È recente la notizia sulla pista di bob di Cortina o sulla diversa dislocazione ed
utilizzo di altre infrastrutture. Quanto al Fondo Complementare per lo meno il
24% delle autorizzazioni di spesa è in ritardo ed il divario tra spesa autorizzata
e spesa effettuata sta diventando sempre più rilevante. Sono risorse, giova
ricordarlo, finalizzate da un lato ad aumentare le dotazioni a disposizione di
alcune misure del piano e dall’altro per finanziare nuovi investimenti,
indipendenti dall’agenda europea. Le misure previste dal FC sono 30 in totale.
Sei misure fanno riferimento a interventi già previsti dal PNRR e
rappresentano quindi un’integrazione delle risorse stanziate mentre 24
misure, invece, rappresentano interventi esclusivi non previsti dal piano.
Il 39% degli obiettivi del II trimestre 2023 non risulta conseguito. Anche
qui si registra la volontà di far slittare le scadenze più avanti, a un
trimestre successivo rispetto a quello inizialmente previsto, in modo da
guadagnare tempo rendendo meno evidenti i ritardi. Il vulnus è sempre
lo stesso. Mentre nei primi anni vi erano scadenze più semplici da
completare quando invece le milestone ed i target hanno riguardato la
spesa effettiva delle risorse per realizzare interventi concreti, lavori,
opere, siamo andati in crisi. Le Olimpiadi, il PNRR, il Fondo
Complementare, il Giubileo rappresentano solo la punta dell’iceberg ma
le medesime problematiche si riscontrano in tutte le opere, anche e
soprattutto in quelle che non registrano un impatto mediatico rilevante.
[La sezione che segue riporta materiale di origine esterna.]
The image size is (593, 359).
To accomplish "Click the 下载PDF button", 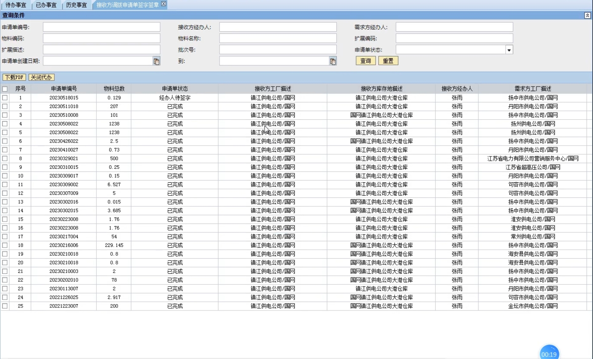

Anche la recente manovra di bilancio, così come quelle che la hanno
preceduta, lo certifica in maniera palmare: dobbiamo far crescere il PIL perché
solo così sarà possibile riportare progressivamente il nostro debito a livelli
accettabili. Serviranno anni. Stiamo ragionando, in mezzo a mille difficoltà, di
un aumento del PIL 2023 per la NADEF in ragione dell’0,8% mentre per
Bankitalia ed il Fondo Monetario Internazionale sarà dello 0,7%. Analogo
discorso per il PIL 2024 che nella NADEF crescerà in ragione dell’1,2%
mentre per Bankitalia dello 0,8%. Parliamo sempre in termini di pochi
decimali, anche qualora si avverassero integralmente le ottimistiche stime di
ogni previsione.
Con questi numeri del PIL il Paese non va da nessuna parte, è bene
dirselo. Tanto è vero che nel Documento Programmatico di bilancio
inviato alla Commissione Europea dai governi della Eurozona la crescita
dell’Italia sarà la più bassa di tutta l’Europa; con l’aggravante che
nessun paese ha il nostro maxidebito pubblico. La sostenibilità del
nostro debito pubblico, infatti, richiede che nei prossimi anni l’avanzo
primario cresca progressivamente fino a raggiungere un livello di oltre il
3% di PIL. Perché il PIL cresca strutturalmente servono che le riforme
abbiano attuazione ma, a un ragionato esame, non può mancare il
contributo della edilizia.
Perché questo possa avvenire sono necessari investimenti prioritari nella
manutenzione del territorio e decoro delle città; una rigorosa normativa sulla
rigenerazione urbana e sulla riqualificazione edilizia, sotto varie
prospettazioni, non sono rimandabili oltre. Non intervenire concretamene su
questi temi determina un danno al Paese, non ad altri. Correre appresso a
terminologie altisonanti ha determinato un deterioramento cognitivo di
probabile genesi degenerativa, in costante stato di ingravescenza,
contribuendo a portare il Paese sull’orlo del baratro non affrontando i problemi
ma correndo appresso, illusoriamente, ai massimi sistemi.